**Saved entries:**

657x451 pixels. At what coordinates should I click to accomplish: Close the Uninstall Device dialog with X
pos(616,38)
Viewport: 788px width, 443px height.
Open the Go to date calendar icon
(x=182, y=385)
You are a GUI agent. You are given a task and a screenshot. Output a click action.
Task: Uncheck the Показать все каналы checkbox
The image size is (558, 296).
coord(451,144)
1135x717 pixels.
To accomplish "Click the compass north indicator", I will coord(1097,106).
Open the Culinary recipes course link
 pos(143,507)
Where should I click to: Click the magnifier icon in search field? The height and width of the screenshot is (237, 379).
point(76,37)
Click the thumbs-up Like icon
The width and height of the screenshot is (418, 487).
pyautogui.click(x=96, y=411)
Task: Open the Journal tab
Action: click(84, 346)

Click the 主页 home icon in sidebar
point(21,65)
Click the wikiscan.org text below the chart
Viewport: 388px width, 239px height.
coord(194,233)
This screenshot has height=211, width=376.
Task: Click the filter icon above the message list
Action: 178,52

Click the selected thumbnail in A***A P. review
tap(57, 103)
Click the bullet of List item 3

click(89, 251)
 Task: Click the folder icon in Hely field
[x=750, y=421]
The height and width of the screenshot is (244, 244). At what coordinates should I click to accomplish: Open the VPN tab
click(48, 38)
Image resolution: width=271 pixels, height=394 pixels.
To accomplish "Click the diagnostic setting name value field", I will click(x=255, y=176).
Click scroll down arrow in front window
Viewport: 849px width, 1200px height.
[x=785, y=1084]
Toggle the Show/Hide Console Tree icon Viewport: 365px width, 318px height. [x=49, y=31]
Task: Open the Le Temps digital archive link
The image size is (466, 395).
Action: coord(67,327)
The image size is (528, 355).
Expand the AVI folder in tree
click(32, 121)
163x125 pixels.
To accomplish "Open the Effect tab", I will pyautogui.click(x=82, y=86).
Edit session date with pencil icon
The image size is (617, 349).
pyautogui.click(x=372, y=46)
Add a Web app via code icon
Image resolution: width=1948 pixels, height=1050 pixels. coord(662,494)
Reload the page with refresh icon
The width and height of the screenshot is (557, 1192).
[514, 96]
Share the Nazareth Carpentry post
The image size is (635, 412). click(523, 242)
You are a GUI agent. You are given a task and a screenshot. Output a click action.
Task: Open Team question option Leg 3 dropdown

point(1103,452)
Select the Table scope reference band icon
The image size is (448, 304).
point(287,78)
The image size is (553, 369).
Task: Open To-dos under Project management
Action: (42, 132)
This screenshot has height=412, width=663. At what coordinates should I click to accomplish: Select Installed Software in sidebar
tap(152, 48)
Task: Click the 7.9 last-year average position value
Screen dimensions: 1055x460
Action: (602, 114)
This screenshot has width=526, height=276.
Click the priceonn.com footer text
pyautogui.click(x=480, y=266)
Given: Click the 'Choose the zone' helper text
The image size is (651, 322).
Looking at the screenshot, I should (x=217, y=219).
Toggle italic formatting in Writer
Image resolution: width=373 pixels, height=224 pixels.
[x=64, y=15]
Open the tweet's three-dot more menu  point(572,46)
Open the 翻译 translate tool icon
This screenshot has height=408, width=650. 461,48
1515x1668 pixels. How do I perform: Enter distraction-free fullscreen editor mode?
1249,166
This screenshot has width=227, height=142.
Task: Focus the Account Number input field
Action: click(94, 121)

**Assignment:** The lines to copy run from the one containing "1515x1668 pixels. How" through the last line above. Copy them exactly and include nothing else.

**Output of the task:**
1515x1668 pixels. How do I perform: Enter distraction-free fullscreen editor mode?
1249,166
This screenshot has width=227, height=142.
Task: Focus the Account Number input field
Action: click(94, 121)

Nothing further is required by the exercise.